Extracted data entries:
__________________________________________________

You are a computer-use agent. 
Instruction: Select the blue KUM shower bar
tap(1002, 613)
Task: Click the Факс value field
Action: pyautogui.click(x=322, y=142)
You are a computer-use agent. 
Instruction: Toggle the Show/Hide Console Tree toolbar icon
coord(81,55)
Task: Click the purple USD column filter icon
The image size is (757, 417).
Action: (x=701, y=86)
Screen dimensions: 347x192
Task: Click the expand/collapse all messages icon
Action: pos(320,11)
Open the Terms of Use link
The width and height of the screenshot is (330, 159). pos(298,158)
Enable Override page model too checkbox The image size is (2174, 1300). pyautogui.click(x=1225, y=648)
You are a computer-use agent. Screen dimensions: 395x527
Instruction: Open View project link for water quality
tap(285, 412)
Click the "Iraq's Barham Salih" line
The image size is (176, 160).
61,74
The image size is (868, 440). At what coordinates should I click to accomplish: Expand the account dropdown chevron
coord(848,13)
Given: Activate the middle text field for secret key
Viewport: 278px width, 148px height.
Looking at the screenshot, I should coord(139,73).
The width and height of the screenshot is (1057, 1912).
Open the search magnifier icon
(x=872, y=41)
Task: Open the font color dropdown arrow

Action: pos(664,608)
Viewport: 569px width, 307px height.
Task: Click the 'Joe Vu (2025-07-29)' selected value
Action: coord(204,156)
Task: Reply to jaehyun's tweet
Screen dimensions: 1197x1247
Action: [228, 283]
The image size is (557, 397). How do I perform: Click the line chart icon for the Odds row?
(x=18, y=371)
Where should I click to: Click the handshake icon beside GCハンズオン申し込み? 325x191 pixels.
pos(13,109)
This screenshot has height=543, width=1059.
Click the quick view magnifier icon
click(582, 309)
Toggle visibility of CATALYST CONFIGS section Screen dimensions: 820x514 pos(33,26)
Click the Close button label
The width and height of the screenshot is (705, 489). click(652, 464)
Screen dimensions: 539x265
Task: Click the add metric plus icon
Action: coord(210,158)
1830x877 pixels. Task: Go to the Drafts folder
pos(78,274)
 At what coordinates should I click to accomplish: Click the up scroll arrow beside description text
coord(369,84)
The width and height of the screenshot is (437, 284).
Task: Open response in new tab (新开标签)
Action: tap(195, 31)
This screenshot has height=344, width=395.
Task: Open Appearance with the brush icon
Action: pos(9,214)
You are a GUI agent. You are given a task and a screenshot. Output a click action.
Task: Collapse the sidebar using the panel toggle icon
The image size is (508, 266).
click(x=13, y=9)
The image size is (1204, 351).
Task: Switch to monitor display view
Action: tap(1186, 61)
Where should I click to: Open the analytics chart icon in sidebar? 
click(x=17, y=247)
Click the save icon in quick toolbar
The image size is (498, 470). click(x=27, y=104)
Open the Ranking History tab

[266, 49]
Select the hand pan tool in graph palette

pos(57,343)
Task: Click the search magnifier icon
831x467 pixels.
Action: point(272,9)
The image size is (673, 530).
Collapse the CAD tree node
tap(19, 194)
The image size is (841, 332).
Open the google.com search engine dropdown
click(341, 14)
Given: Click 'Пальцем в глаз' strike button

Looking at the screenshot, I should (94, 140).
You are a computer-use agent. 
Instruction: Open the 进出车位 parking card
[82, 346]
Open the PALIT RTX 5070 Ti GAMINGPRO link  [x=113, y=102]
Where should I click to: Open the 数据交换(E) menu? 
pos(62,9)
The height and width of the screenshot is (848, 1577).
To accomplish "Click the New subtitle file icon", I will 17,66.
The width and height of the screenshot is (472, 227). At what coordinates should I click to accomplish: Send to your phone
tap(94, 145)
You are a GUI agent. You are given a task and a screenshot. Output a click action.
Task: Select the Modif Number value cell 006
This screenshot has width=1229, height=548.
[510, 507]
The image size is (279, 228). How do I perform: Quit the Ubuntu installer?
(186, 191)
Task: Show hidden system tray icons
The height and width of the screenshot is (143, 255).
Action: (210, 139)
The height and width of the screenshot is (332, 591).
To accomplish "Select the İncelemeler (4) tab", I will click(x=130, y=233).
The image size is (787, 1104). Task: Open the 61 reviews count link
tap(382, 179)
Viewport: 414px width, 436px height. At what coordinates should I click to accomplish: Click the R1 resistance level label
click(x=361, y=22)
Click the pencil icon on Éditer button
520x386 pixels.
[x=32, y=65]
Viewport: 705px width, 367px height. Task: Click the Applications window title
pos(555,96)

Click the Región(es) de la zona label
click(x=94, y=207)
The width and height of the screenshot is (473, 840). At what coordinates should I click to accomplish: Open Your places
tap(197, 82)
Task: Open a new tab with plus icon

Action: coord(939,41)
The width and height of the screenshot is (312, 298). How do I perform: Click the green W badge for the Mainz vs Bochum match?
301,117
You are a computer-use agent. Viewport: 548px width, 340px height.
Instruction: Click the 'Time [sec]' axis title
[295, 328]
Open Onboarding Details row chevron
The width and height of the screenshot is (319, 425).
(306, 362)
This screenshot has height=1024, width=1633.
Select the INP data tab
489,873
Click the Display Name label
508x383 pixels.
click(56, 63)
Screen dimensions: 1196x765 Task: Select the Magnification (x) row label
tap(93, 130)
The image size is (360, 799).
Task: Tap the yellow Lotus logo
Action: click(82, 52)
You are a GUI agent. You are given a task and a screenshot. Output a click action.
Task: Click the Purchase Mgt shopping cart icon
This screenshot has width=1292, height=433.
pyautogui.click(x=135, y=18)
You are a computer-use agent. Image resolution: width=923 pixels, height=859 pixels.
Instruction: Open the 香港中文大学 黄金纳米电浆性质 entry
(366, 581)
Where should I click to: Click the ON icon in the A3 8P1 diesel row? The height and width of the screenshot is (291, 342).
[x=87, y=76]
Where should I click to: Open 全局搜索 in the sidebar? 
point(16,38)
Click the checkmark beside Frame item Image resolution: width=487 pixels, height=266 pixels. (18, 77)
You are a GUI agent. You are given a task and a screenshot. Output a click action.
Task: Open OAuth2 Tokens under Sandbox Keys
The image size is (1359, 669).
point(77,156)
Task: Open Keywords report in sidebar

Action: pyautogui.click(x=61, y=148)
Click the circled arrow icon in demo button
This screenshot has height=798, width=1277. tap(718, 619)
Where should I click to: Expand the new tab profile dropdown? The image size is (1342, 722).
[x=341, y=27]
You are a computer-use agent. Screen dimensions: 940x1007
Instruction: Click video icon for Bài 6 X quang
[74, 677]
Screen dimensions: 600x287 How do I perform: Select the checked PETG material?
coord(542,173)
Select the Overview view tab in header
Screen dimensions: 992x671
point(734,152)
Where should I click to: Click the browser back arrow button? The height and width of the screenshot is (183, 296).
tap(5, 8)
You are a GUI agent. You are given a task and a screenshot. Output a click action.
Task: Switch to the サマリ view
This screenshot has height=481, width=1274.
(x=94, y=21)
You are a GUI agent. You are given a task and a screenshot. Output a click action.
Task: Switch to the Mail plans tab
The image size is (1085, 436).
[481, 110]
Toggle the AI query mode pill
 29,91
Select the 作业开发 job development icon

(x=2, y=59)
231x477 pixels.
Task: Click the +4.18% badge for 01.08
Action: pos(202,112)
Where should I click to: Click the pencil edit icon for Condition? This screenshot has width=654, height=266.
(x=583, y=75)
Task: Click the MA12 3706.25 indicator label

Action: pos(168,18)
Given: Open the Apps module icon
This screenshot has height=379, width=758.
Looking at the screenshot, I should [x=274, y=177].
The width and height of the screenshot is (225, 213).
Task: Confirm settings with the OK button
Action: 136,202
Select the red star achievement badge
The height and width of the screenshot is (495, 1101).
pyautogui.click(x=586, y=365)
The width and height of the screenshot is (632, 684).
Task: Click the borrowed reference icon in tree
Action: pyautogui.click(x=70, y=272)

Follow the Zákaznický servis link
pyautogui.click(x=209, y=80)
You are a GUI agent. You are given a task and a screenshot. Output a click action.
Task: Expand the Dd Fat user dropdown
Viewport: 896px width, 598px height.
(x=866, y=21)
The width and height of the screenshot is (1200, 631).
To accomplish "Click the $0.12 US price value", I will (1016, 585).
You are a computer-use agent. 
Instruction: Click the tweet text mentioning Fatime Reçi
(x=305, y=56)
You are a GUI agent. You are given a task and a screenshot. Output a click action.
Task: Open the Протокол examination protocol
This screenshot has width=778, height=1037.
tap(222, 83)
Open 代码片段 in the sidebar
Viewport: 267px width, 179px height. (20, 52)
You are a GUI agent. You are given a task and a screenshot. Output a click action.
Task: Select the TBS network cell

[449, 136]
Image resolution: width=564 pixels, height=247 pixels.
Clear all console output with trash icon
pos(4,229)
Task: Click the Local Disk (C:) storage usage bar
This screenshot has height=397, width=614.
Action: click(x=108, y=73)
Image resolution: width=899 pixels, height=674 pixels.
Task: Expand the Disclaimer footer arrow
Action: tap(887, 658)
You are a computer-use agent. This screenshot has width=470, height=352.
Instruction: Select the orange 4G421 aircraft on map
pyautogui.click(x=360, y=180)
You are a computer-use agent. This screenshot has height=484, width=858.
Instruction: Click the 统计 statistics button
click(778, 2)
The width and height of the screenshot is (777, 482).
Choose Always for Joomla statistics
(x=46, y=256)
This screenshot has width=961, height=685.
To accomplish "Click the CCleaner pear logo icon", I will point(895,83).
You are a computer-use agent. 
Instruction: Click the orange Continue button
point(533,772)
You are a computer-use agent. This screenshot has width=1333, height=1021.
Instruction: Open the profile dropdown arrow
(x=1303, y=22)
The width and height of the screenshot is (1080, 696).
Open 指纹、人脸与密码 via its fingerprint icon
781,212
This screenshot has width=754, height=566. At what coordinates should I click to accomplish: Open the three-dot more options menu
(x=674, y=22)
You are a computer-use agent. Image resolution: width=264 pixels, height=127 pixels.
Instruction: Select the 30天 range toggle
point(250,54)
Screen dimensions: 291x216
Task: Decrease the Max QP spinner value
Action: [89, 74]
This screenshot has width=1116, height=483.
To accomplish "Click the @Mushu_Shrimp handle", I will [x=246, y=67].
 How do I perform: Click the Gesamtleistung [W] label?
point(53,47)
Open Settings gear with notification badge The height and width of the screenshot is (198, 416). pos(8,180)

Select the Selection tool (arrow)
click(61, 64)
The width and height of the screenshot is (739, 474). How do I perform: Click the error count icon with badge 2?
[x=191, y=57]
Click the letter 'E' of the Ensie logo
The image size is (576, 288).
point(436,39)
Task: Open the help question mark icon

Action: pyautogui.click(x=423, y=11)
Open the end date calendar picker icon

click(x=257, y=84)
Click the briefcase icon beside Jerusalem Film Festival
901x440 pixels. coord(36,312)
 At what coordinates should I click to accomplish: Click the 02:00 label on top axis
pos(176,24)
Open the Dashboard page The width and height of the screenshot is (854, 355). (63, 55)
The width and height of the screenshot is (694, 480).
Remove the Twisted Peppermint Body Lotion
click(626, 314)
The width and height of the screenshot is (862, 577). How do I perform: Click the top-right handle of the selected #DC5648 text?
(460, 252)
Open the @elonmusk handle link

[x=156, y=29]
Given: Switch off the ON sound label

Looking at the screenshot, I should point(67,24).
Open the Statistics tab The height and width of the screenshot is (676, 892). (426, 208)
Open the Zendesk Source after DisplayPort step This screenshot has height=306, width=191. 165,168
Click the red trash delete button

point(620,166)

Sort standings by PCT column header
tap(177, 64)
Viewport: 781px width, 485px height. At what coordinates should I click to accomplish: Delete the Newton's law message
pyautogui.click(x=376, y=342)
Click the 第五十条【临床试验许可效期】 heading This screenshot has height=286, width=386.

__________________________________________________

The lines above, from the start of the records through the one containing "Task: Click the purple USD column filter icon", are to be printed exactly, and nothing else is to be included.

REPLY:
You are a computer-use agent. 
Instruction: Select the blue KUM shower bar
tap(1002, 613)
Task: Click the Факс value field
Action: pyautogui.click(x=322, y=142)
You are a computer-use agent. 
Instruction: Toggle the Show/Hide Console Tree toolbar icon
coord(81,55)
Task: Click the purple USD column filter icon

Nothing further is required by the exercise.